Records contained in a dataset
========

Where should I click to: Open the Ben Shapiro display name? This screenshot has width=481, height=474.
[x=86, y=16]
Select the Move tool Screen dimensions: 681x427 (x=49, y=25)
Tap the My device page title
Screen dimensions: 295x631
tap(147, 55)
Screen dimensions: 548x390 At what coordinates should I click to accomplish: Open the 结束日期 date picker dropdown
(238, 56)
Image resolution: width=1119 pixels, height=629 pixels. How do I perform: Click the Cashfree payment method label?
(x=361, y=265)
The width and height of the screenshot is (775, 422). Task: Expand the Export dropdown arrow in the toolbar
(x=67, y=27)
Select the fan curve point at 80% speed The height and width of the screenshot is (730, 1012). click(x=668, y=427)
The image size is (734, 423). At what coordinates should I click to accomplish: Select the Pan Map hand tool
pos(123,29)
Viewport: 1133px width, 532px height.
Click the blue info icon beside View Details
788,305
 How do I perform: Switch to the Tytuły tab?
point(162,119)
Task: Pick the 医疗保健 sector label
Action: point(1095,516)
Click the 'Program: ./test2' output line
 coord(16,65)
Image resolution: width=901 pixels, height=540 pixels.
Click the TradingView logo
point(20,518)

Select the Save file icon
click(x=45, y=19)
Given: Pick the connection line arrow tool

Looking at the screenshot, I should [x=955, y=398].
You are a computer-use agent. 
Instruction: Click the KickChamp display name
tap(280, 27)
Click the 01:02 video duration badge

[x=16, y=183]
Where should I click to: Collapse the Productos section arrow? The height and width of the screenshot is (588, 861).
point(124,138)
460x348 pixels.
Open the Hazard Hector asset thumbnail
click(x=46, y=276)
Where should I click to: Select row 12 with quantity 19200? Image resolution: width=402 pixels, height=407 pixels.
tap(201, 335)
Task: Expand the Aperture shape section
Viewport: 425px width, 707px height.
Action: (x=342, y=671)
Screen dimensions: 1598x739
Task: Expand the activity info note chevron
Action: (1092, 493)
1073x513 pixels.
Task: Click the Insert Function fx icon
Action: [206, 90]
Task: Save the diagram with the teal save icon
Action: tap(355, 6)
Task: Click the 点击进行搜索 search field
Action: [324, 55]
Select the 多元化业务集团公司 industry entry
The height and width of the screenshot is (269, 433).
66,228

========

* **What to produce**
Start to finish, restate the records above word for word.

* **Exercise output**
Where should I click to: Open the Ben Shapiro display name? This screenshot has width=481, height=474.
[x=86, y=16]
Select the Move tool Screen dimensions: 681x427 (x=49, y=25)
Tap the My device page title
Screen dimensions: 295x631
tap(147, 55)
Screen dimensions: 548x390 At what coordinates should I click to accomplish: Open the 结束日期 date picker dropdown
(238, 56)
Image resolution: width=1119 pixels, height=629 pixels. How do I perform: Click the Cashfree payment method label?
(x=361, y=265)
The width and height of the screenshot is (775, 422). Task: Expand the Export dropdown arrow in the toolbar
(x=67, y=27)
Select the fan curve point at 80% speed The height and width of the screenshot is (730, 1012). click(x=668, y=427)
The image size is (734, 423). At what coordinates should I click to accomplish: Select the Pan Map hand tool
pos(123,29)
Viewport: 1133px width, 532px height.
Click the blue info icon beside View Details
788,305
 How do I perform: Switch to the Tytuły tab?
point(162,119)
Task: Pick the 医疗保健 sector label
Action: point(1095,516)
Click the 'Program: ./test2' output line
 coord(16,65)
Image resolution: width=901 pixels, height=540 pixels.
Click the TradingView logo
point(20,518)

Select the Save file icon
click(x=45, y=19)
Given: Pick the connection line arrow tool

Looking at the screenshot, I should [x=955, y=398].
You are a computer-use agent. 
Instruction: Click the KickChamp display name
tap(280, 27)
Click the 01:02 video duration badge

[x=16, y=183]
Where should I click to: Collapse the Productos section arrow? The height and width of the screenshot is (588, 861).
point(124,138)
460x348 pixels.
Open the Hazard Hector asset thumbnail
click(x=46, y=276)
Where should I click to: Select row 12 with quantity 19200? Image resolution: width=402 pixels, height=407 pixels.
tap(201, 335)
Task: Expand the Aperture shape section
Viewport: 425px width, 707px height.
Action: (x=342, y=671)
Screen dimensions: 1598x739
Task: Expand the activity info note chevron
Action: (1092, 493)
1073x513 pixels.
Task: Click the Insert Function fx icon
Action: [206, 90]
Task: Save the diagram with the teal save icon
Action: tap(355, 6)
Task: Click the 点击进行搜索 search field
Action: [324, 55]
Select the 多元化业务集团公司 industry entry
The height and width of the screenshot is (269, 433).
66,228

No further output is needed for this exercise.